Linux VPS for sorting large files

LoyceV · January 2021

I'm looking for a VPS to sort 2 files once a week. Each file is around 20 GB compressed, with half a billion lines. I add some lines, then need to sort the files. It's basically one line of code piping like this: gunzip | sort | nl | sort | gzip.
I'm looking for a VPS that allows higher load once a week. I can limit it with cpuload if needed, I don't mind if it takes longer. I think a fast system would only be under load maybe an hour per week. A heavily loaded server would easily take a day. This task requires both CPU and quite a lot of temporary file writing. I don't mind if it takes a while, as long as it doesn't get me kicked off. If you have a server with less load on a certain day of the week, I can adjust to that day.
Update: the rest of the week, the server should be available for downloads. Just without any heavy load.

VZ Type: KVM or OpenVZ
Number of Cores: 1 or 2
RAM: depends: more RAM means less disk activity and faster sorting. I can work with 128 MB but more is better.
Disk Space: 150 GB
Disk Type: depends: SSD is faster, HDD causes more load. I can work with any.
Bandwidth: 1 TB per month should be enough
Port Speed: doesn't matter
DDoS Protection: no
Number of IPs: 1 IPv4 is enough. I can also work with just IPv6
Location: doesn't matter
Budget: crypto! Not too much though, this is only a side project that doesn't take much resources (on average)
Billing period: depends: I've been burned by several disappearing hosts in the past, other than that I prefer to pay per year.

lentro · January 2021

@seriesn won’t disappoint.

https://nexusbytes.com/

rattlecattle · January 2021

NexusBytes is prem no doubt. Can handle any workload. Highly recommended.

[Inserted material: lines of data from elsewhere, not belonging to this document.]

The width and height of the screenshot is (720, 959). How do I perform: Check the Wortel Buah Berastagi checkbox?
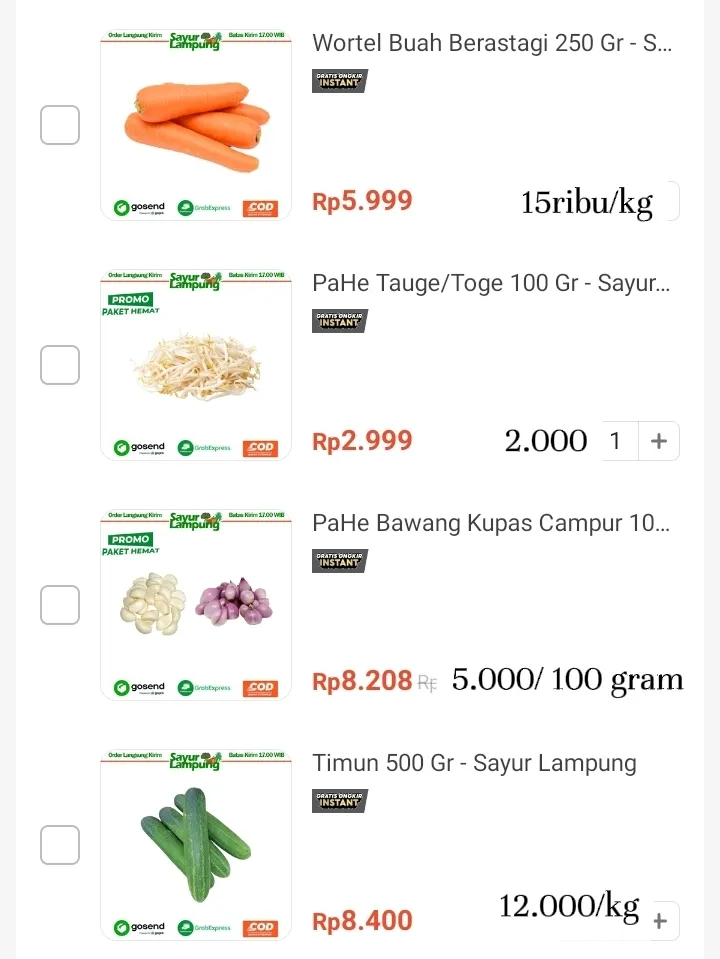click(x=60, y=125)
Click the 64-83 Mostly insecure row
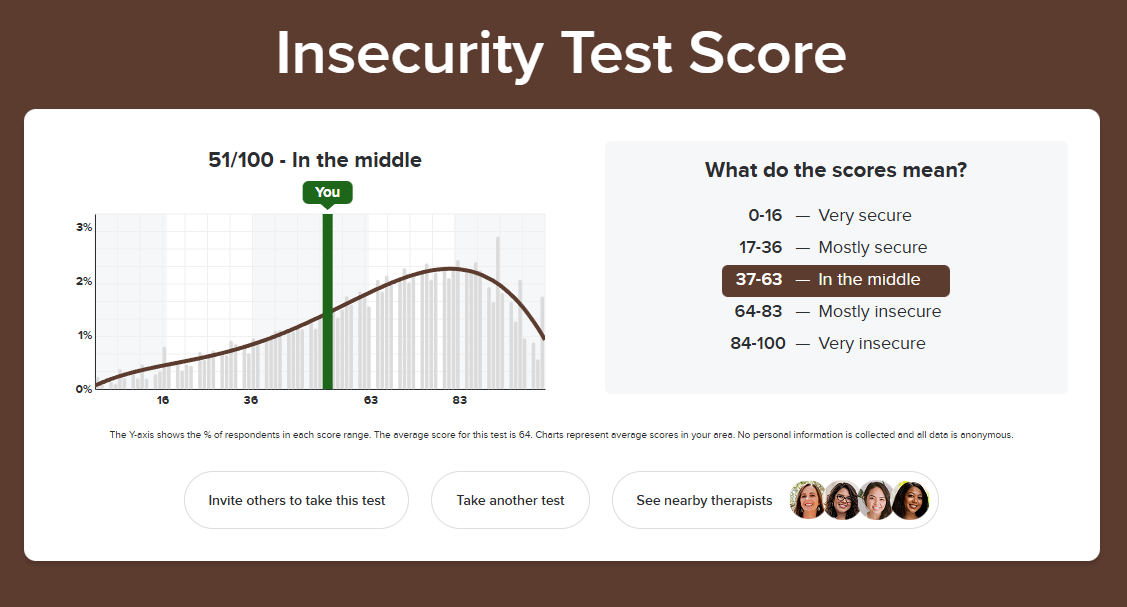The height and width of the screenshot is (607, 1127). [836, 312]
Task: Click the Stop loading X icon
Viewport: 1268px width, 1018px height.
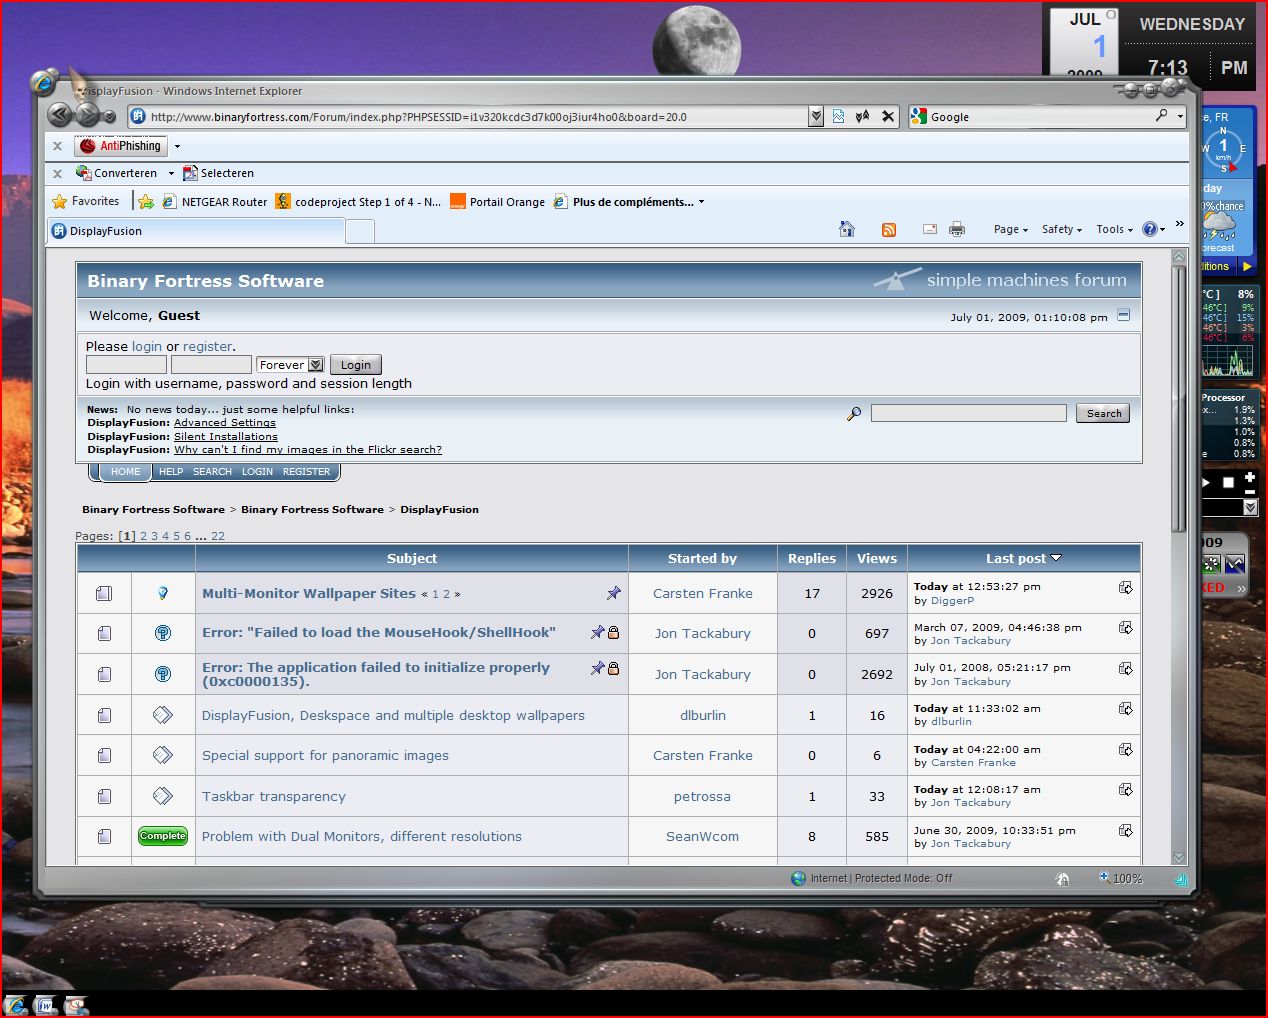Action: (888, 117)
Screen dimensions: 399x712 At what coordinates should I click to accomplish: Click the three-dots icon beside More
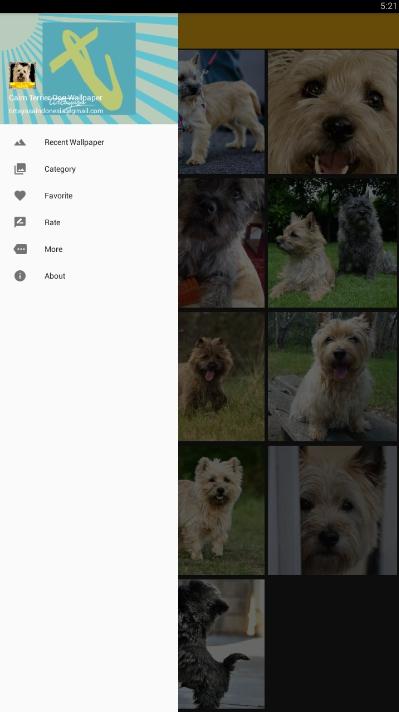pyautogui.click(x=20, y=249)
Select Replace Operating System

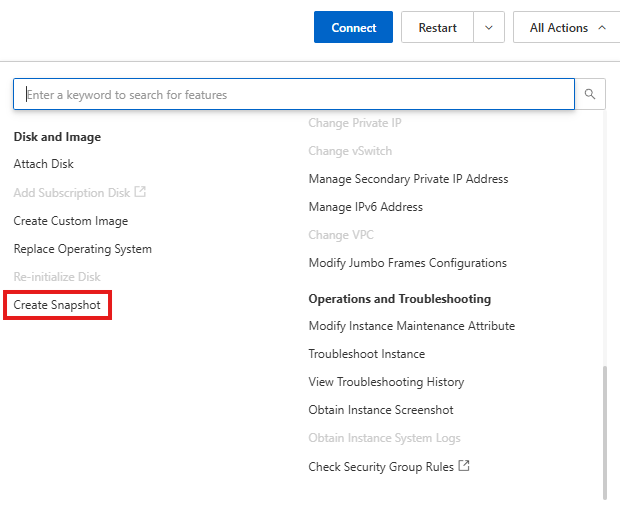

But if you need it for just an hour each week you can grab a VDS at 6 cents an hour from RamNode. Fully dedicated so you can use 100% cpu. And yes accepts crypto.

seriesn · January 2021

@lentro said:
@seriesn won’t disappoint.

https://nexusbytes.com/

Thanks for the mention fam!

@LoyceV said:
I'm looking for a VPS to sort 2 files once a week. Each file is around 20 GB compressed, with half a billion lines. I add some lines, then need to sort the files. It's basically one line of code piping like this: gunzip | sort | nl | sort | gzip.
I'm looking for a VPS that allows higher load once a week. I can limit it with cpuload if needed, I don't mind if it takes longer. I think a fast system would only be under load maybe an hour per week. A heavily loaded server would easily take a day. This task requires both CPU and quite a lot of temporary file writing. I don't mind if it takes a while, as long as it doesn't get me kicked off. If you have a server with less load on a certain day of the week, I can adjust to that day.

VZ Type: KVM or OpenVZ
Number of Cores: 1 or 2
RAM: depends: more RAM means less disk activity and faster sorting. I can work with 128 MB but more is better.
Disk Space: 150 GB
Disk Type: depends: SSD is faster, HDD causes more load. I can work with any.
Bandwidth: 1 TB per month should be enough
Port Speed: doesn't matter
DDoS Protection: no
Number of IPs: 1 IPv4 is enough. I can also work with just IPv6
Location: doesn't matter
Budget: crypto! Not too much though, this is only a side project that doesn't take much resources (on average)
Billing period: depends: I've been burned by several disappearing hosts in the past, other than that I prefer to pay per year.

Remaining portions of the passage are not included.